Bana, yurdun çeşitli köşelerinden SMS yollayan bu 79 ByLock kullanıcısına, söz konusu kampanya bağlantılı 3 ByLock kullanıcısını da eklediğimizde 82 rakamına ulaşıyoruz. 82 ByLock kullanıcısının, bu 5 gün zarfında beni elmalarının nedeninin, bağımsız ve eleştirel bir gazeteci olmamdan kaynaklandığını düşünüyorum. Ama benden bu konuda destek alma çabalarının hiçbir sonuç vermediği ortadadır.

92’den 82’yi çıkınca geriye kalıyor 10 ByLock kullanıcısı FETÖ şüphelisi ki bunlardan ikisi yine bu söz konusu kampanya sırasında cevapsız bıraktığım SMS’ler atmış, beşi 2014-2015 yıllarında 1 veya 2 kez telefon açmışlar. Beni ne amaçla aradıklarını hiç hatırlamıyorum.

İncelenen 44 aylık dönem boyunca, her biriyle, birkaç kez telefon görüşmesi yaptığım üç kişi var. Gazeteciler ve Yazarlar Vakfı’ndan iki, Samanyolu Televizyonu’ndan da bir kişi. Bu üç kişinin Fethullahçı olduklarını tüm Türkiye gibi şüphesiz ben de biliyorum. ByLock gibi silahlı terör örgütü üyeliğimin kanıtı olarak gösterilen bir kriptolu haberleşme programının telefonlarında kayıtlı olduğunu elbette bilemezdim.

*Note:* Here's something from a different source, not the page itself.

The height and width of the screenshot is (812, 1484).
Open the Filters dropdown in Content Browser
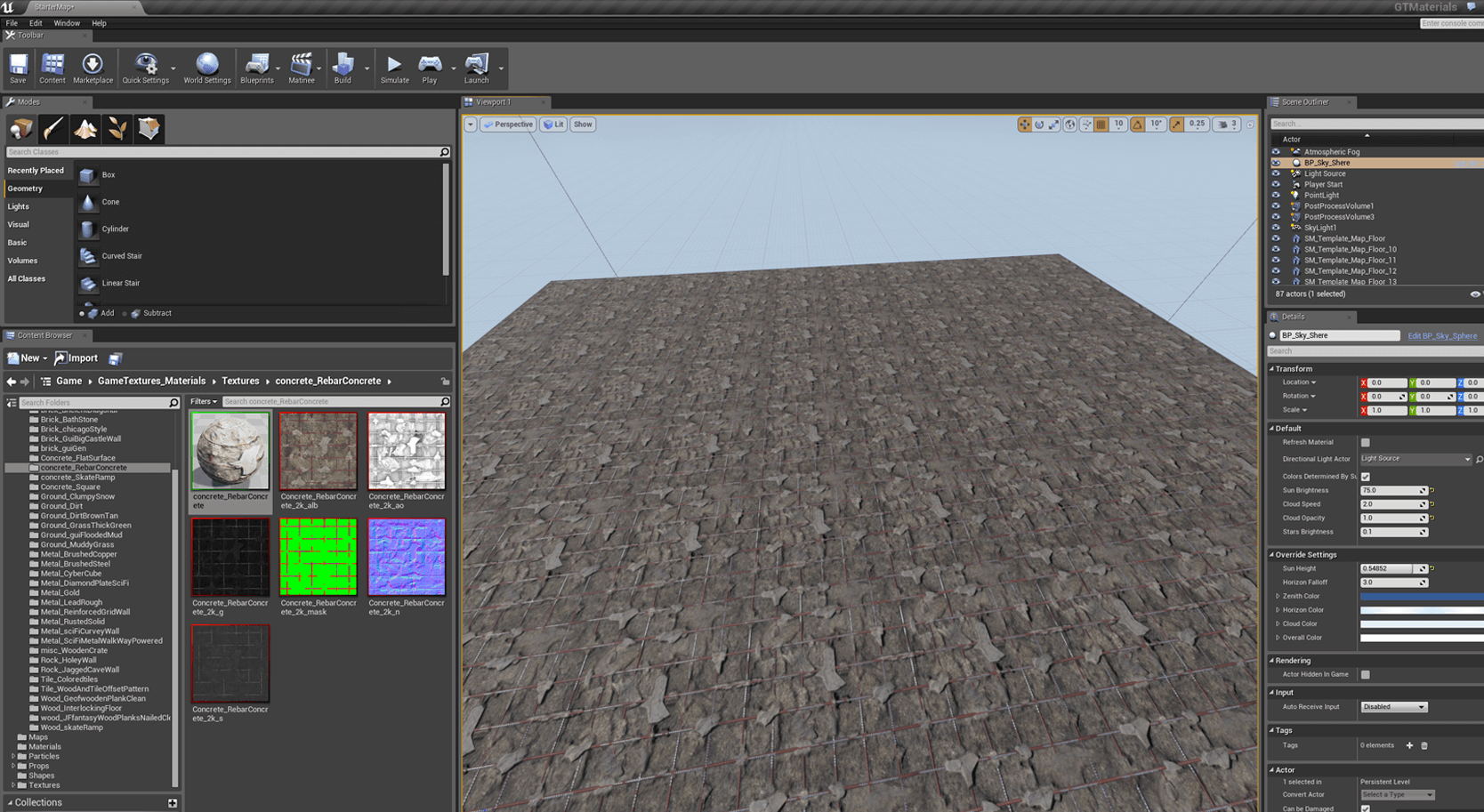tap(203, 402)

Ayrıca ByLock kullanıcısı olmamakla birlikte, hakkında FETÖ/PDY soruşturması açılmış 21 şüpheli ile de telefon hattım üzerinden irtibatlı olmakla itham ediliyorum. Bunlar arasında beni 7 Nisan’da Ceyhan’dan aradığı ve 32 saniye konuştuğum görünen FETÖ şüphelisi emekli bir müezzin ile Fethullahçı olduğu herkesçe bilinen ve yaklaşık 20 yıldır tanıdığım bir medya mensubu var. Listede, kamuoyu ve medya çevresinin yakından tanıdığı, gazeteci ve yazarlar olduğu gibi hiç tanımadığım, beni bir kez aramış veya mesaj atmış birkaç kişi de bulunuyor.

İktidara, muhalefete ve dağılmış eski ittifaklara mensup aktörlerin birbirlerine karşı sürdürdükleri sert mücadelenin, gazeteciliği ciddiye alan bir köşe yazarı için siyasi analiz ve yorumun ana kaynağını oluşturduğu Türkiye gibi riskli bir ülkede, iddianameye konu iletişim kaydından “üyesi olmamakla birlikte terör örgütüne bilerek ve isteyerek yardım eden” bir suçlu çıkarmak imkansız, çıkarmaya çalışmak ise abesle iştigaldir.